September 14, 1918 – The first casualties

The 301st Regiment were engineers but they were not immune to the dangers of war.  On this date, 100 years ago, the regiment suffered its first casualties.  Today I am standing on the hill, on the road  where an explosion (described below) occurred.  Its very pretty here but 100 years ago, there was nothing but devastation…..and wounded Americans.

On the afternoon of September 14, Lieutenant A.E. McDonald, Master Engineer Bennett and twelve men of “E” company became the first casualties of the regiment.  It is not clear just what occurred; there was an explosion, and though the air was filled with vibration, which, with the noise of the trucks and the shouts and orders, tended to deaden all other sound, there was no mistaking the cries of men in pain, and when their comrades approached, the wounded were lying or sitting on the side of the road.

On both sides of the road were large quantities of ammunition of all kinds scattered about in the greatest profusion; German stick grenades, aerial bombs, large piles of 155’s, German 77’s, and French 75’s, gas and high explosives; unexploded shells of our own were lying partly exposed or covered with earth in such a way as to be very dangerous to any one inadvertently kicking them.  Although as careful as possible under the circumstances, it was difficult to move about without stepping on some form of ammunition.  This was a constant menace, particularly at night.

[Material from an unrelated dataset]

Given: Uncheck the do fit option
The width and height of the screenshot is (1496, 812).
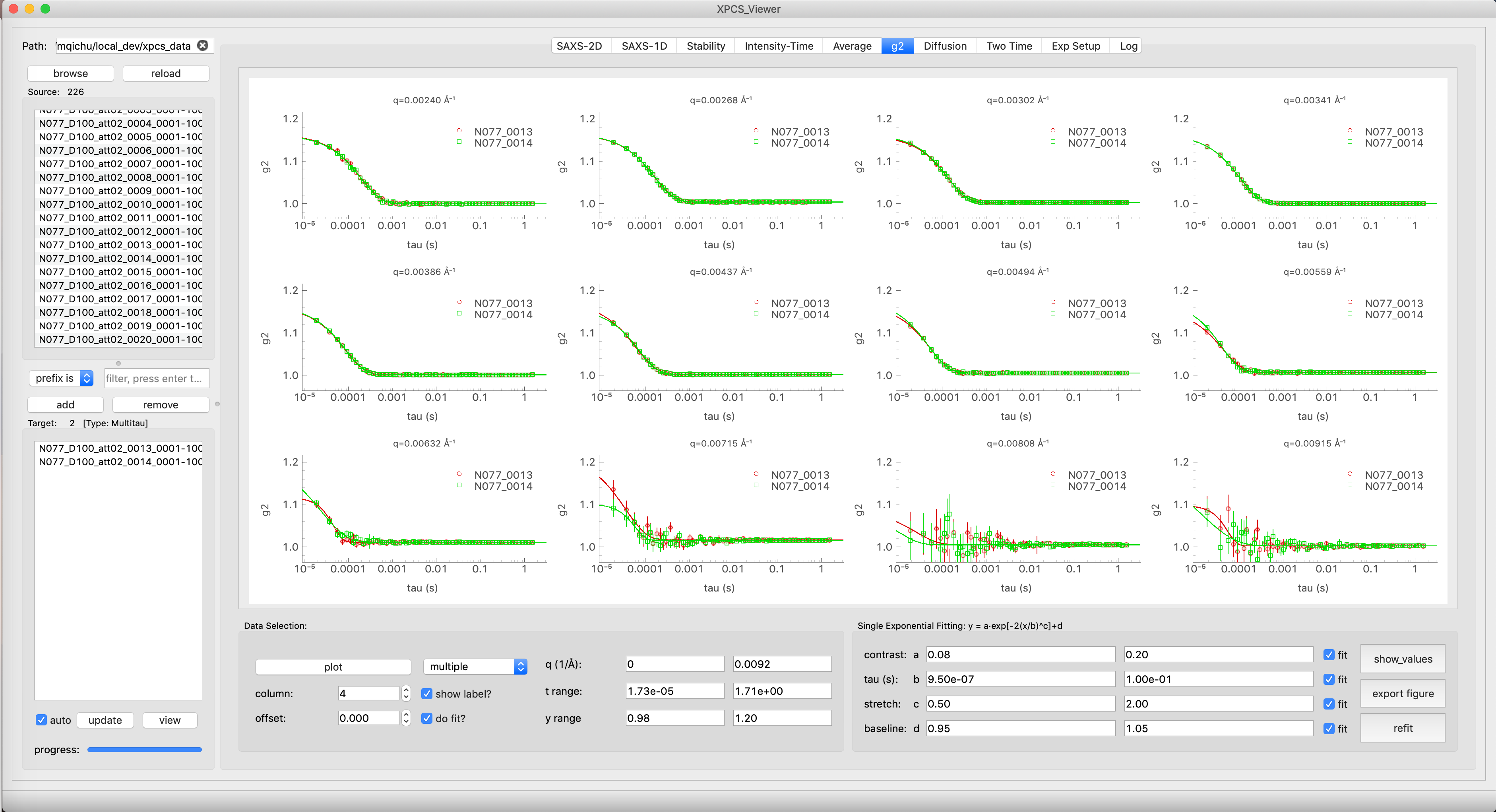Looking at the screenshot, I should (427, 718).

Its not improbably that a “dud” or grenade had become embedded in the road, and when working with picks one of the men had struck the fuse; or it could have been a trap such as the enemy had placed about a hundred yards north of this point.  Whatever form of explosive it was, it was capable of high fragmentation, for practically all of the men in the immediate vicinity were struck.

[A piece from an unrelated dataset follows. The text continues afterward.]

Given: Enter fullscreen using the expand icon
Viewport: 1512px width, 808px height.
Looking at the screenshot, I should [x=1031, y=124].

Lieutenant McDonald’s right arm was shattered by a splinter and the rest had suffered wounds of a more serious or minor nature.  The most seriously wounded of all was Master Engineer Bennett.  A fragment had entered each breast in almost identically the same place, on both sides of the body, and, piercing the lungs, had made their way out below the shoulder blades in the back.  He was unconscious when he was dressed and weak from the loss of blood.  A pallor settled upon his face and features that foretold the end long before it came.  There were many willing hands that afternoon which rendered first aid to the men who had met with this unfortunate experience.

It is only when one sees, being carried away, men whom they have known and associated with the better part of their military training victims of the fate of the war, that they realize the real, vital seriousness of the moment.  Any number of wounded had been seen by now, but with a different degree of understanding from that with which the tragedy of that afternoon was viewed.  These were men of our regiment who had been made to suffer.  The cries of pain came from the lips that had known only to joke and laugh before.  They had not even been given a chance to prove that they were worthy of all confidence; they had been stricken down while on their work.

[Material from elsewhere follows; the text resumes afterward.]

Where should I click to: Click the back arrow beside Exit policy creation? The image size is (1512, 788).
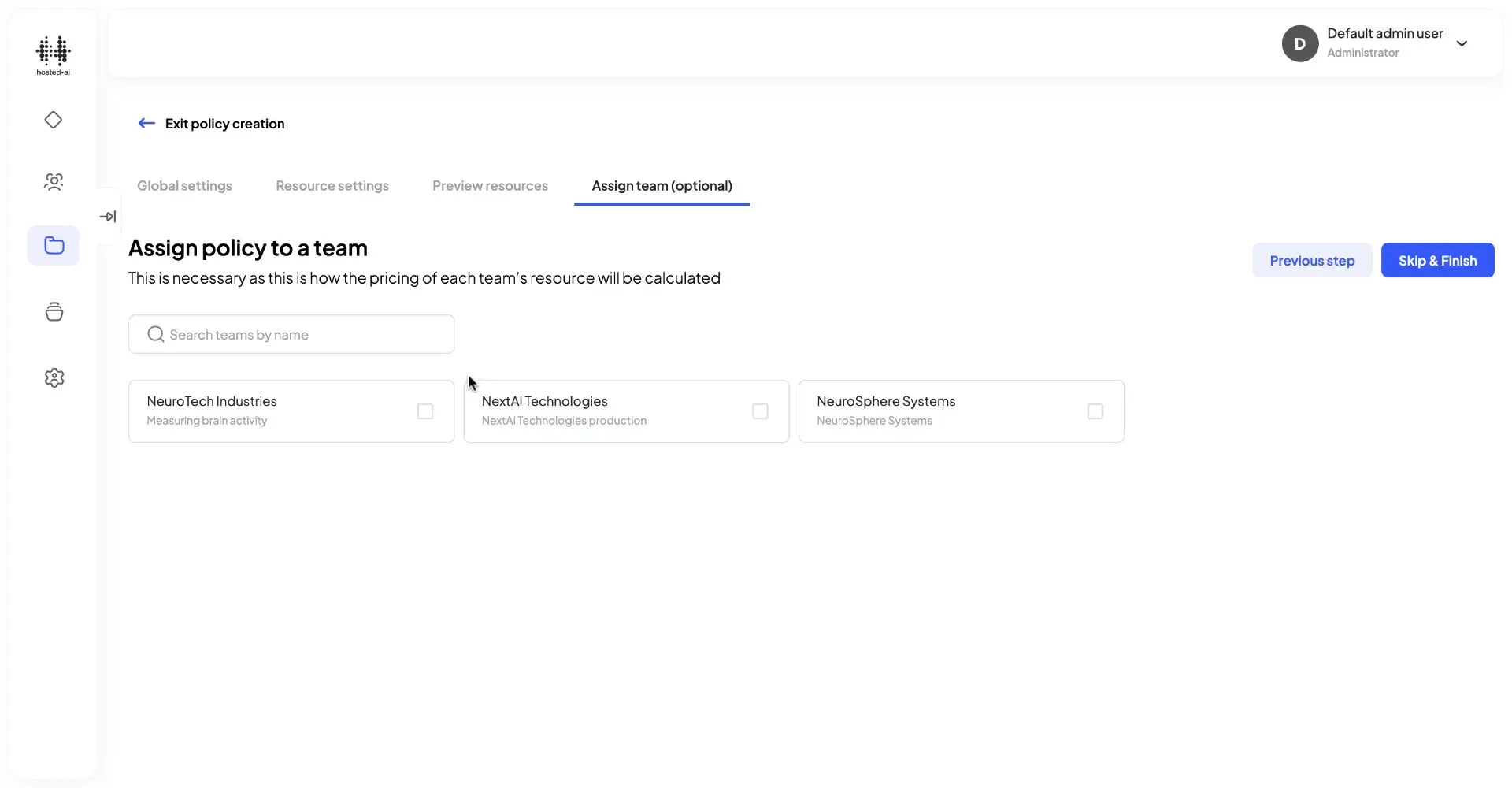point(146,123)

–  The Three Hundred and First Engineers – A History 1917-1920

Master Engineer Michael Bennett died of his wounds at an American hospital near Toul, France on September 25, 11 days after the blast on the Flirey road.  I visited the ‘Bennett Delta’ in Medford, Massachusetts in 2017.  It is a tribute his family built in his memory.

I was able to contact some of Bennett’s relatives who told me he had been an unusually tall man. He was very intelligent and destined for a great life. The blast on this hill 100 years ago today is yet another tragedy of that miserable war.